Video by Deicide
- Released: March 7, 2006
- Recorded: November 29, 2004, live at The Mean Fiddler, London, England.
- Genre: Death metal
- Length: 89:16
- Label: Earache

Deicide chronology
| Scars of the Crucifix (2004) | When London Burns (2006) | The Stench of Redemption (2006) |

= When London Burns =

When London Burns is the first DVD released by Florida death metal band Deicide. It was released on March 7, 2006, by Earache Records. The extra features include a documentary entitled Behind the Scars, which discusses the production of the album Scars of the Crucifix. The Hoffman brothers left Deicide five days before the concert was recorded.

==Track listing==
Recorded live at The Mean Fiddler, London, England on November 29, 2004.

DATASET CONTENT:

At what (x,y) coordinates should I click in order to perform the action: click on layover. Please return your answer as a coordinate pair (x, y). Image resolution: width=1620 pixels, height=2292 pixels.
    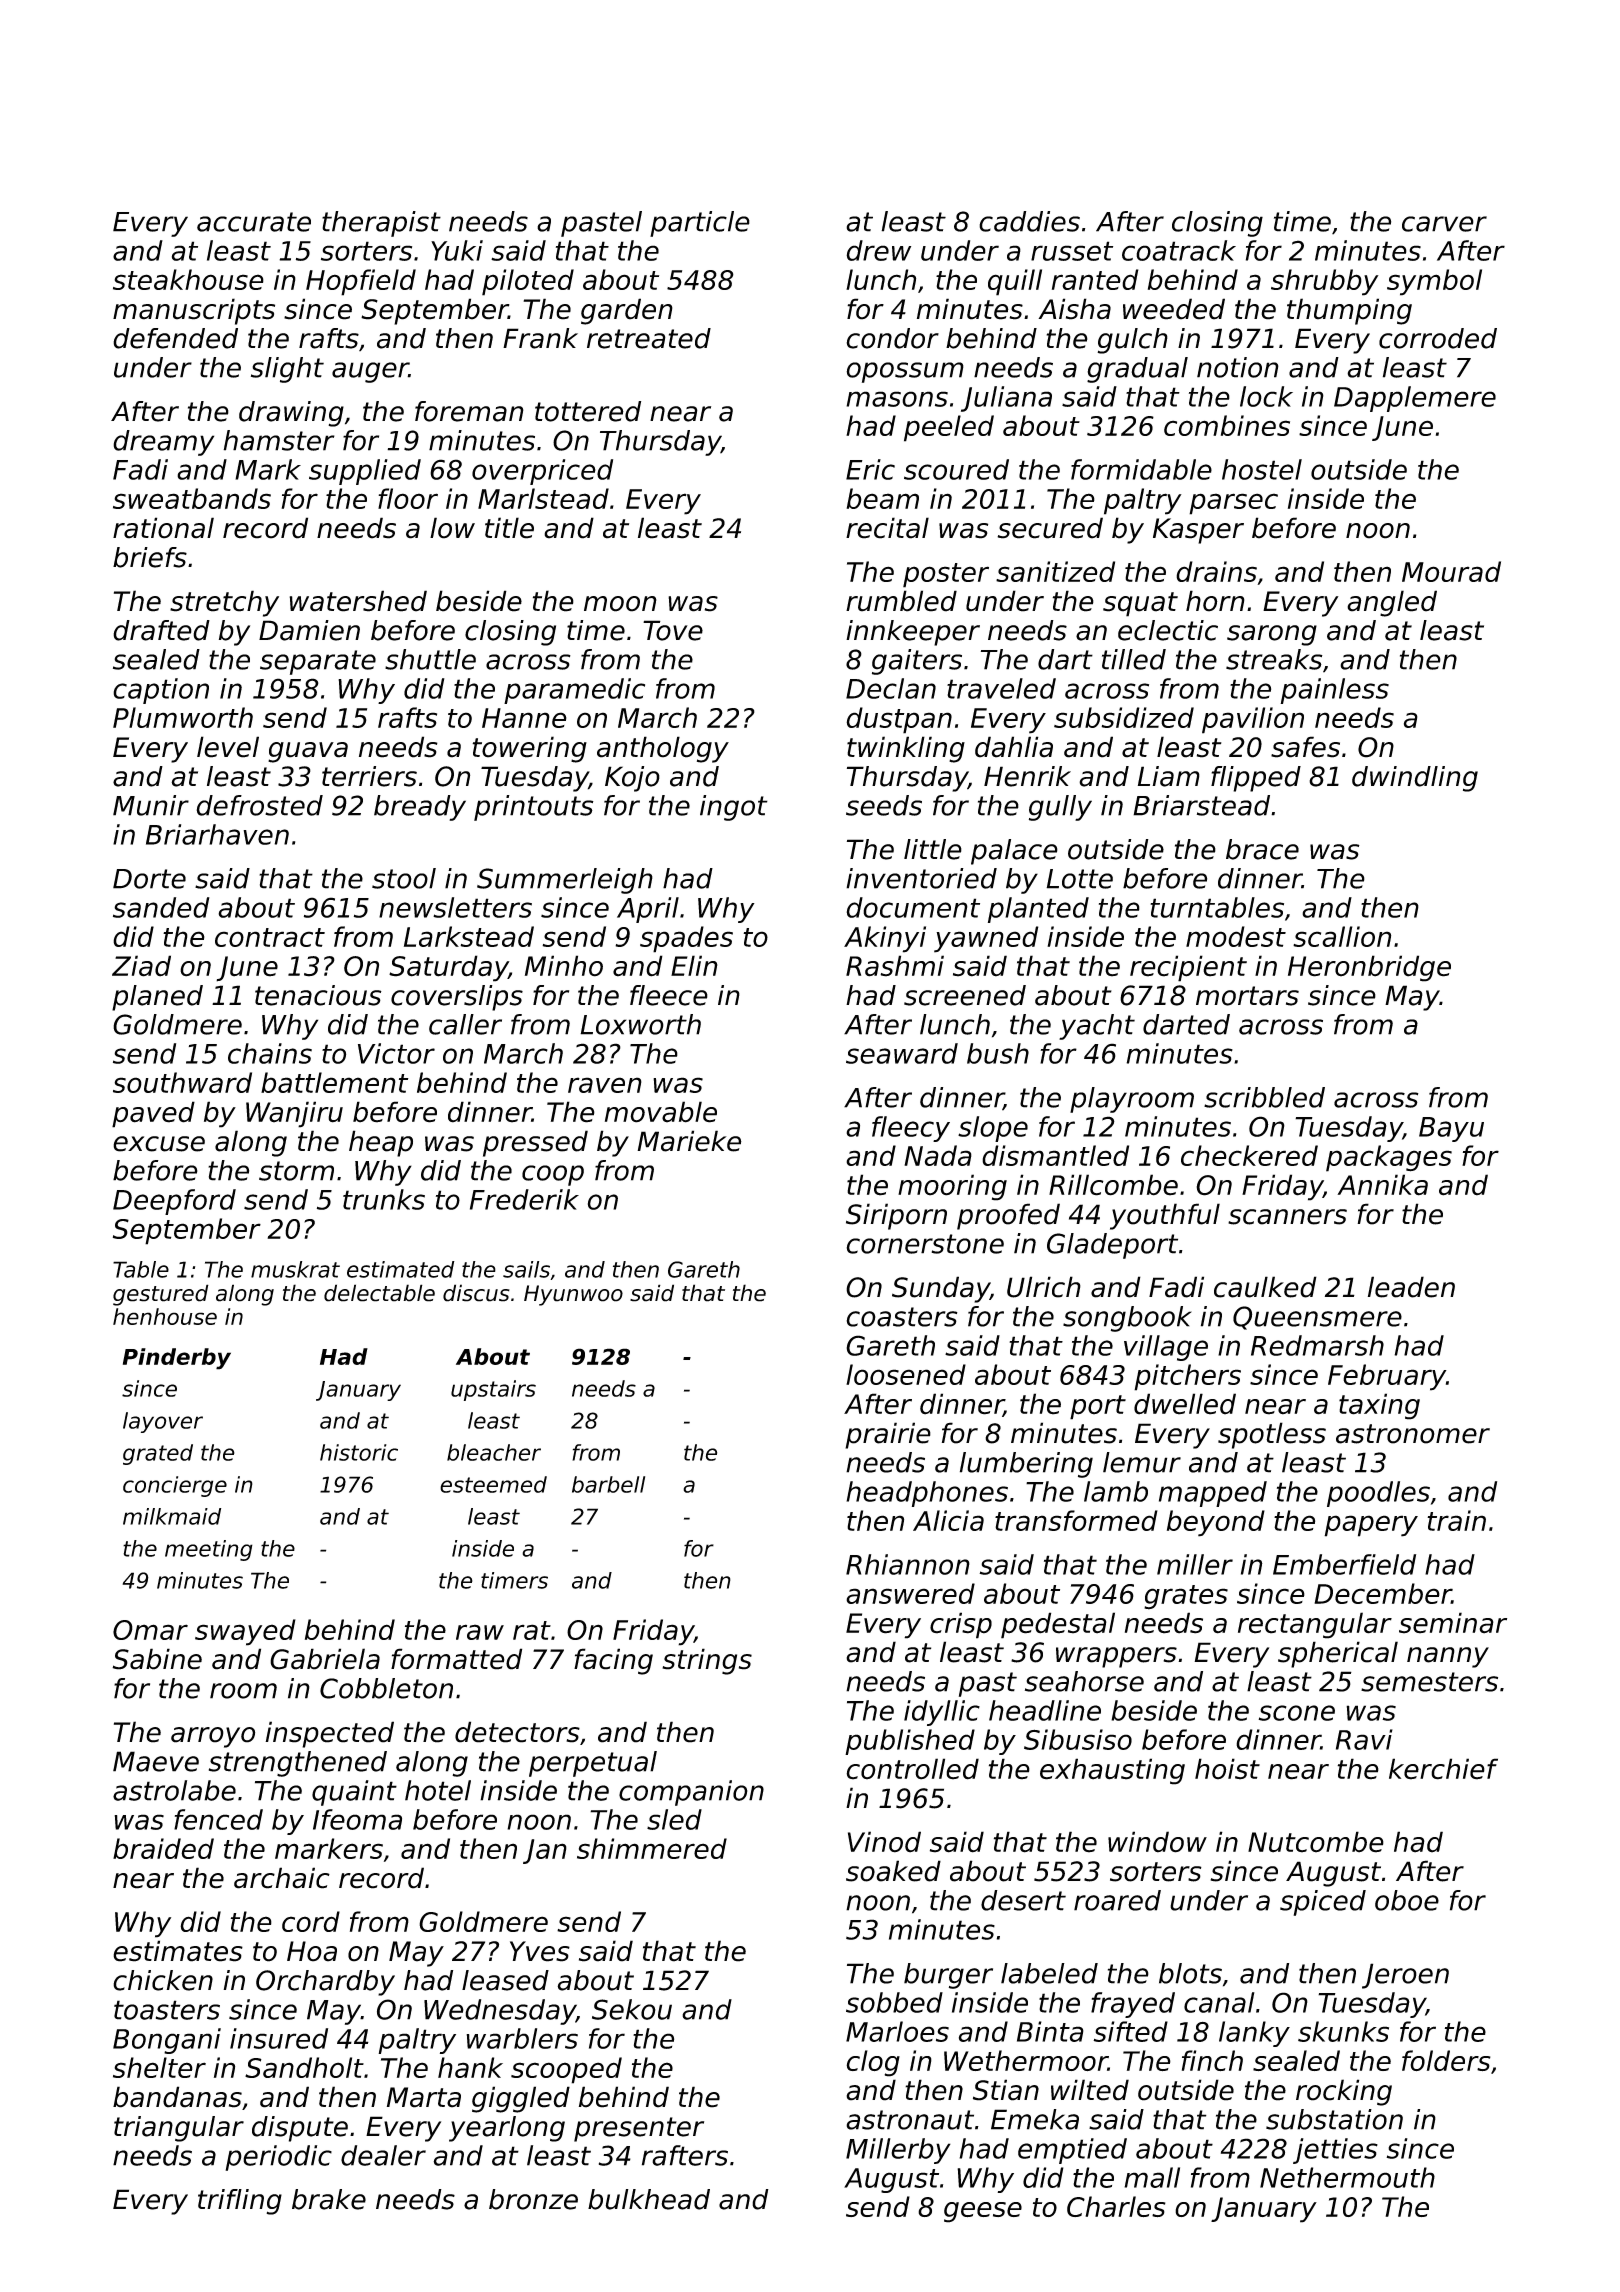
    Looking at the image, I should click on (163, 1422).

GIVEN INSTRUCTION A: Echo the When London Burns text word for word, everything from "When London Burns is" down to "concert was recorded.".
GIVEN INSTRUCTION B: In the When London Burns text, what is the title of the documentary included among the extra features?

EXPECTED ANSWER A:
When London Burns is the first DVD released by Florida death metal band Deicide. It was released on March 7, 2006, by Earache Records. The extra features include a documentary entitled Behind the Scars, which discusses the production of the album Scars of the Crucifix. The Hoffman brothers left Deicide five days before the concert was recorded.

EXPECTED ANSWER B: Behind the Scars